If this was a film about resource depletion, and all the topics covered here, I'd understand it, but no more babies? They should be dancing in the streets for a reprieve for a bit. Yet they took every chance to blow each other to bits at every turn.
(However, after 5 minutes of that carping about "Baby" Diego, I wanted him dead too.)
Another thing..I wish they'd explored the Human "Project" and the ship "Tomorrow"..didn't quite get what the end result of all of that "get the woman/baby to the ship" thing was supposed to be, but I could have missed that in the accents, etc. I suppose that is covered a bit more extensively in the book.
What was interesting to see was the scenery and levels of depravation society had fallen to. Just amazing, and if you could film "PeakOilSociety".."after the fall"...this would be it. This was just haunting, and it will remain in my memory for a long time. It is not too long away either, although I believe we'll be at this long before 2027, the year the film's storyline takes place. I would say within the next 5 to 10 years, easy.

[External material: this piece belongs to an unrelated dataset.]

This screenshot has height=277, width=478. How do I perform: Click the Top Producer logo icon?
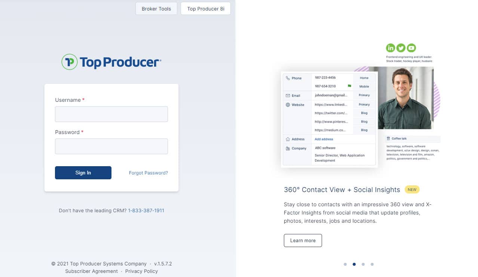click(x=69, y=62)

I asked my hubby where "we'll" fit into society..countryside dwellers, outer-ring city, (we've not enough $$ for inner core city dwellers)..and he is determined to be countryside after watching this. If anyone is sitting on the fence in preperation, watching this movie because you've understood all the implications of what's been written here in the last few years should make the move that much more imperative. Get moving NOW...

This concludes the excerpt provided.